L’albero solitario è una gioia per gli occhi e per lo spirito: e che Dio benedica quei contadini (forse quelle generazioni di contadini) che non hanno avuto il cuore di tagliare il melo di Santa Lucia!

Benché difficile da credere, sia per l’attuale stato di grazia e vitalità sia per la condizione di buona conservazione generale del paesaggio, quando Armanda ed Emilio hanno comprato la casa tutta la ripa era spoglia ed erosa dall’incuria e dal tempo. Sul suolo insterilito dai diserbanti vivevano a stento rade sterpaglie. Raggiungendo l’azienda, tuttavia, nell’alternanza di campi coltivati, prati permanenti e, più in alto, boschi di castagni, avevo notato alcune chiazze semi-desertiche. Coltivi abbandonati, il cui terreno intossicato non consentiva nemmeno l’attecchimento della vegetazione spontanea. Per ridare vitalità alla terra – accelerando il tempo della sua autonoma rigenerazione – serviva l’intervento riparatore dell’uomo: così Armanda ed Emilio hanno restituito quello che altre mani avevano tolto. In venticinque anni hanno ricreato un paesaggio, rigoglioso e vario.

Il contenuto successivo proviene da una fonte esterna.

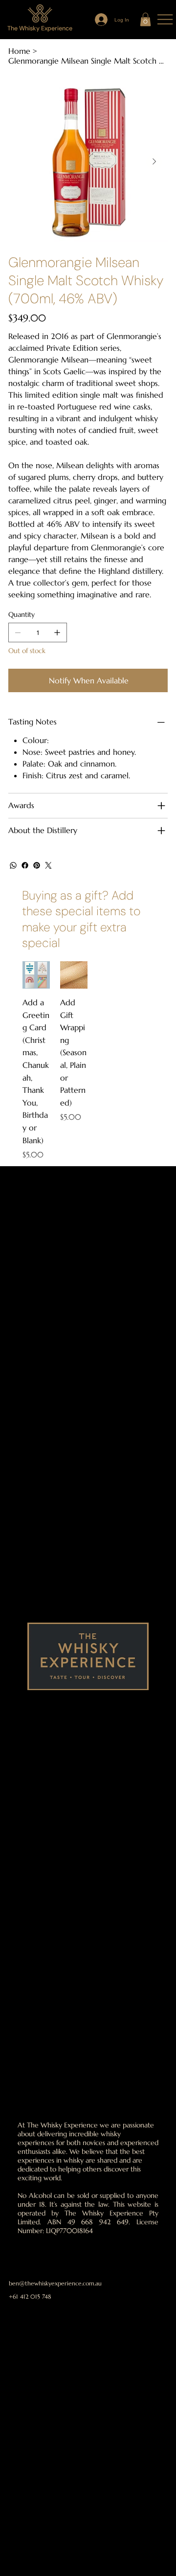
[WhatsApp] (13, 865)
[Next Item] (154, 162)
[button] (145, 19)
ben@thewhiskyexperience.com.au (55, 2283)
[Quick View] (36, 975)
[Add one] (57, 632)
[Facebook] (25, 865)
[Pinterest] (37, 865)
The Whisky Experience (39, 28)
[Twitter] (48, 865)
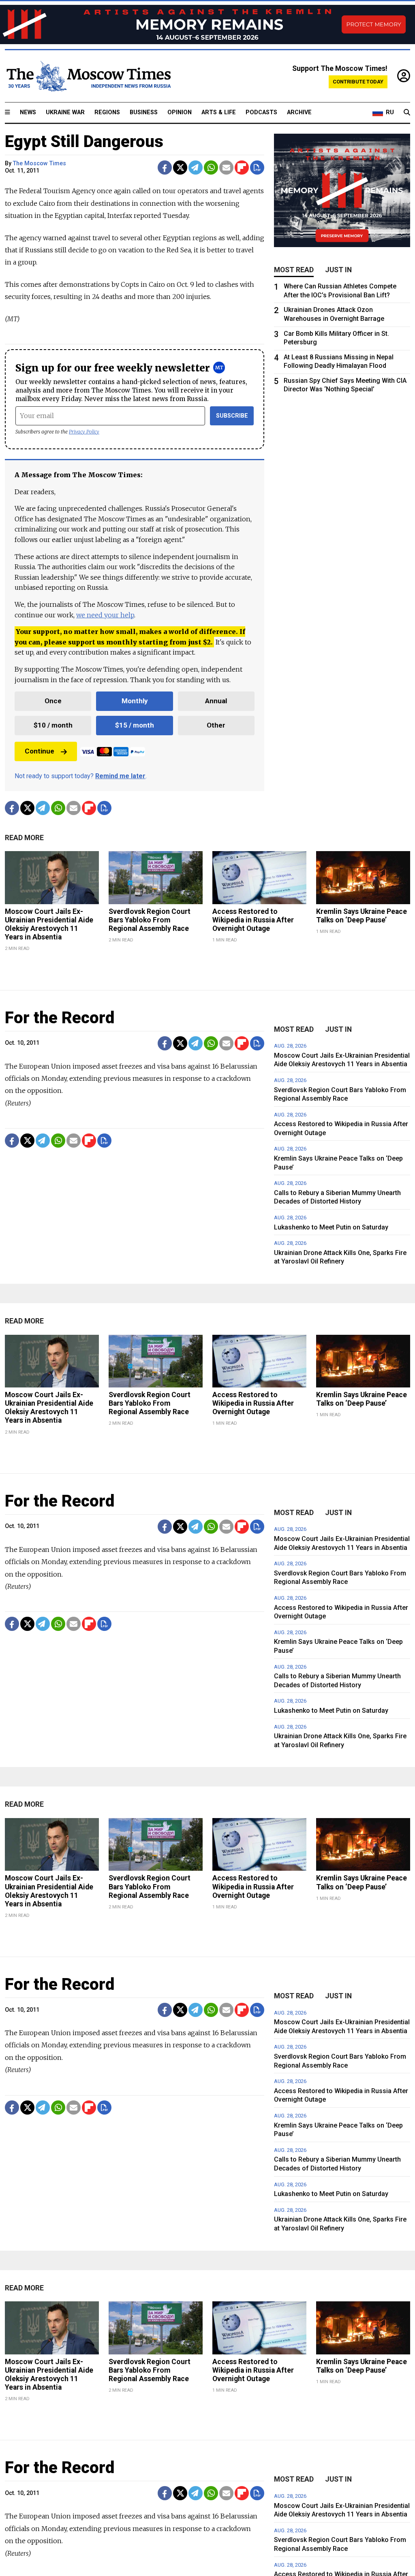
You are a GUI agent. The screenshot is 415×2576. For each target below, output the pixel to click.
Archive (299, 112)
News (28, 112)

La prima pianta è stata l’alloro, seguita ogni anno da nuove essenze, quasi tutte scelte in funzione delle api. Quando anche le specie spontanee hanno ripreso a colonizzare la ripa, Armanda ed Emilio hanno capito che la terra si era risanata. In primavera vi ho visto un mare di iris in fiore, i vecchi spadoni del podere di campagna che Emilio ha traslocato a Santa Lucia. Il nuovo corredo botanico richiama e alimenta insetti, uccelli e piccoli animali. La terra spoglia della costa non è più spazzata dal vento e l’acqua non erode più la superficie. In quella zona facile alle frane, il suolo è ora consolidato dall’intrico delle radici. Già nell’avvicinarsi si riesce a distinguere la proprietà. Nell’omogeneo paesaggio collinare la ‘costa delle api’ si presenta inaspettata, esuberante di colori, forme e profumi. E di insetti, è evidente.

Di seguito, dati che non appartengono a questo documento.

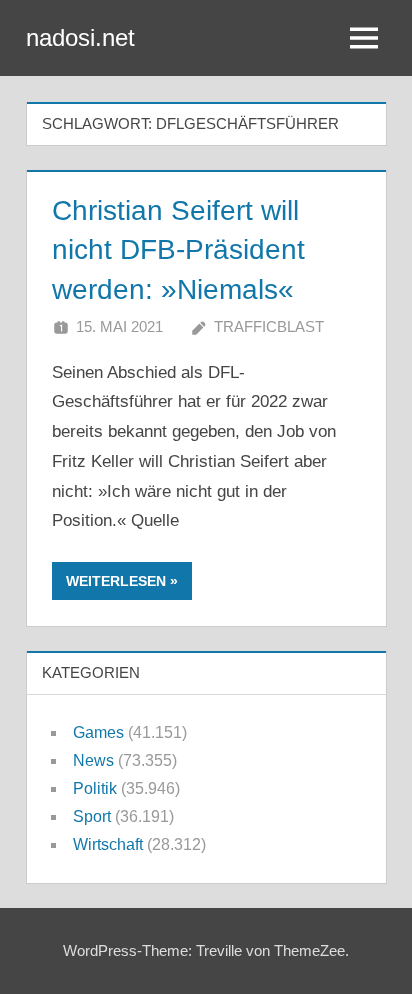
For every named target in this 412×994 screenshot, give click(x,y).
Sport (92, 816)
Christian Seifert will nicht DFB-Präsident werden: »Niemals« (178, 249)
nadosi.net (80, 37)
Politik (95, 788)
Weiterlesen (116, 581)
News (93, 760)
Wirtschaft (108, 844)
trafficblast (269, 326)
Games (98, 732)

Senza risparmio di fatica, senza compromessi e concessioni a scappatoie semplificatrici, Armanda cura ogni aspetto dell’intera attività. Non smette di studiare e informarsi, si occupa di divulgazione tenendo corsi e seminari, fa ricerche di mercato e si inventa sbocchi produttivi e metodi di lavorazione, suscitando maggiore attenzione e reazioni positive nelle colleghe (le donne sono più intraprendenti, più fantasiose, più partecipi). Diversifica e sperimenta, ma soprattutto tesse la rete dei rapporti fra i piccoli agricoltori, i consumatori più sensibili e lei.

E’ convinta che la realtà dei primi (di scarso peso economico e politico) possa sostenersi solo grazie alla collaborazione, all’impegno in prima persona per promuovere una filiera condivisa e organizzata. Così è attiva in varie associazioni: ha forse la necessità, derivata anche dalle sue convinzioni politiche, di dimostrare che anche fra coltivatori – spesso diffidenti gli uni degli altri – è possibile superare le barriere dell’invidia e della sterile competizione.

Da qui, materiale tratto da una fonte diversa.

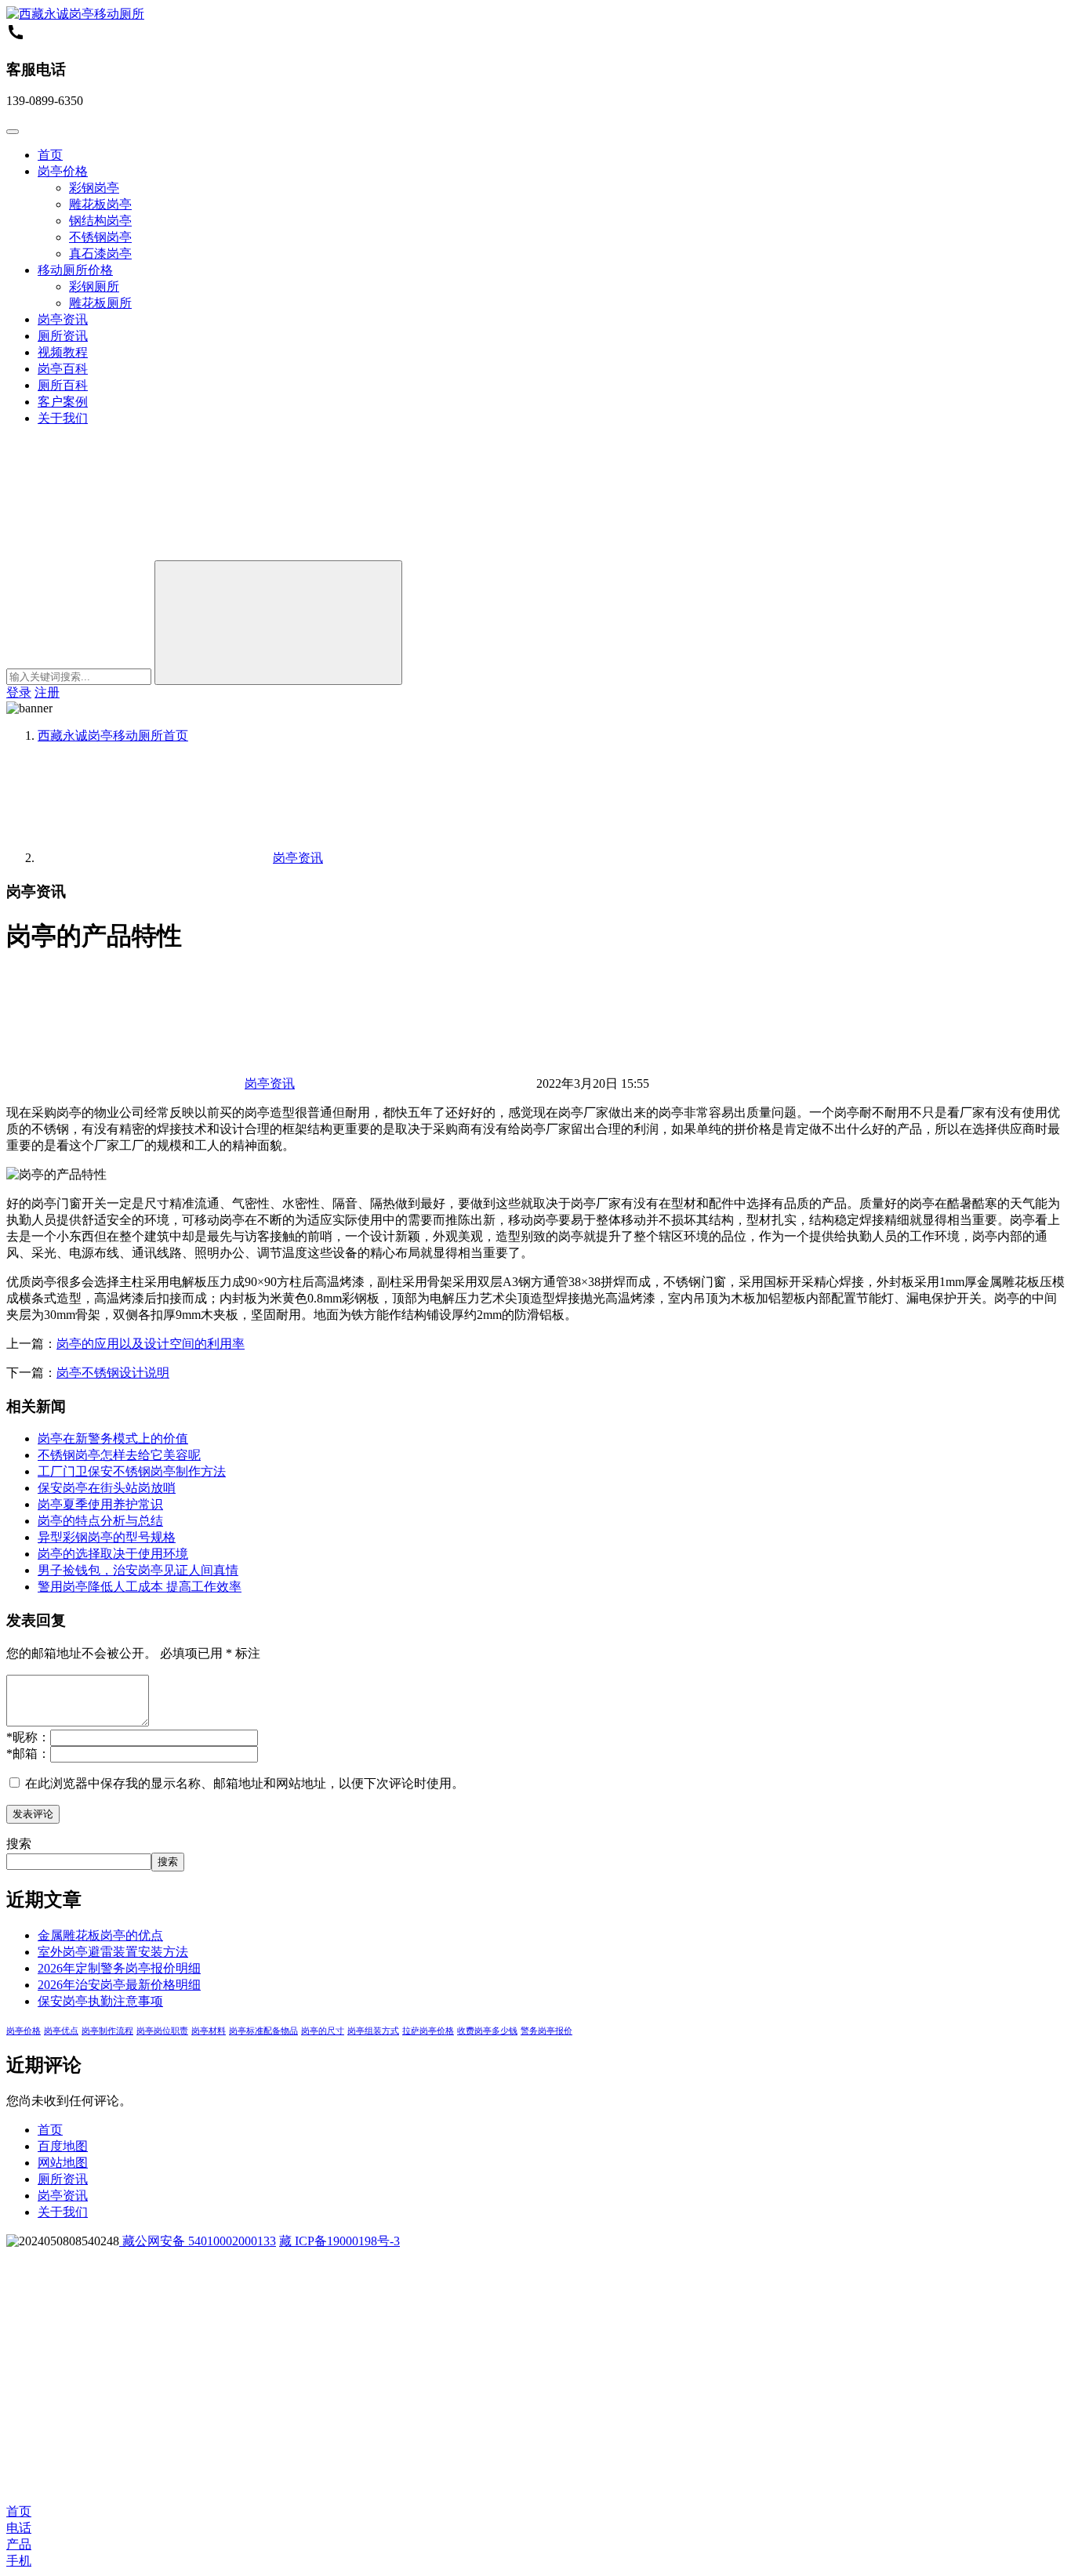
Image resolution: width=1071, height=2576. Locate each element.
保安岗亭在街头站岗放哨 (107, 1488)
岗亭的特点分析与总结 (100, 1520)
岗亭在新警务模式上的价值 (113, 1438)
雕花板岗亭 (100, 204)
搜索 (18, 1843)
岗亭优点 (61, 2031)
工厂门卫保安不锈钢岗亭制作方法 (132, 1471)
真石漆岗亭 (100, 253)
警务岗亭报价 (546, 2031)
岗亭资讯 (63, 319)
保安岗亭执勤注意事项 (100, 2001)
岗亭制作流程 (107, 2031)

Dopo tutti questi anni Armanda ancora non si accontenta: la sua nuova frontiera è il polline fresco e – chissà – la cosmesi, se qualcuna delle figlie vorrà darle una mano in azienda. Pare comunque inesauribile la sua capacità professionale e di elaborazione dell’esperienza pratica. Assomiglia alle api delle sue arnie: stessa la tempra, uguale la tenacia, identica la perseveranza.
 
Dieci anni dopo
Nel 2013 realizzai il documentario “Ritratti di donna e di terra”, ricerca di genere nel mondo dell’agricoltura. Le testimonianze qui presenti, insieme con le numerose altre raccolte nelle mie esperienze di approfondimento delle realtà lavorative rurali e delle memorie relative, sono confluite nel libro “Le vie dei campi” (Maestri di Giardino Editori,2014), da cui è tratto questo racconto.

Dieci anni fa il sogno di Armanda ed Emilio era di portare tutte e tre le figlie, se lo avessero voluto, in azienda. Il lavoro procedeva benissimo e la produzione, distribuita su un sempre maggior numero di arnie dislocate fra collina e pianura, era abbondante, diversificata e di qualità.

Ma, come tutti sappiamo, le cose, per loro e su scala nazionale, sono andate diversamente.

Clima, veleni, piante in sofferenza e, conseguentemente, flussi nettariferi sballati: così muoiono le api rustiche e anche con quelle allevate, nutrite dagli apicoltori la produzione negli ultimi anni si è più che dimezzata; sono diminuite le varietà di miele e i prezzi sono (paradossalmente) calati.
E nonostante la crescita esponenziale vuoi degli allarmi, vuoi dell’utilizzo mediatico dell’ape - divenuta simbolo e garanzia per eccellenza di ‘pulizia’ ed equilibrio ambientale - “Noi apicoltori siamo stati abbandonati,” mi dice Armanda “non hanno fatto nessun investimento per l’apicoltura”.

Da sette anni in azienda è potuta entrare solo Floriana, giovane donna di 33 anni che ha preso in mano l’apiario. Fra tutte le mansioni aziendali, la cura delle api è esattamente quello che lei ama fare. Amanda segue l’amministrazione. La relazione con le api le manca, ma “Ho 67 anni, il mio fisico è diverso e, con il cambiamento climatico, lavorare fuori in estate è durissima”.
Tuttavia, quando è primavera e l’attività di apiario è incessante, ‘la mamma’ torna in scena per la raccolta del polline, che ha tempi di lavorazione rigorosi e strettissimi.
Ma ora il futuro è Floriana. Sulla base della potente trasmissione di passione e conoscenza da madre in figlia, Floriana sta costruendo una strada tutta sua di approfondimento dell'allevamento apistico su temi e specializzazioni nuovi. Amanda coglie i segnali della mutazione in corso, oltre ai quali si può forse già intravvedere quello che domani sarà l’azienda che tanti anni fa, dal niente, lei ed Emilio decisero di creare sulle colline di Santa Lucia.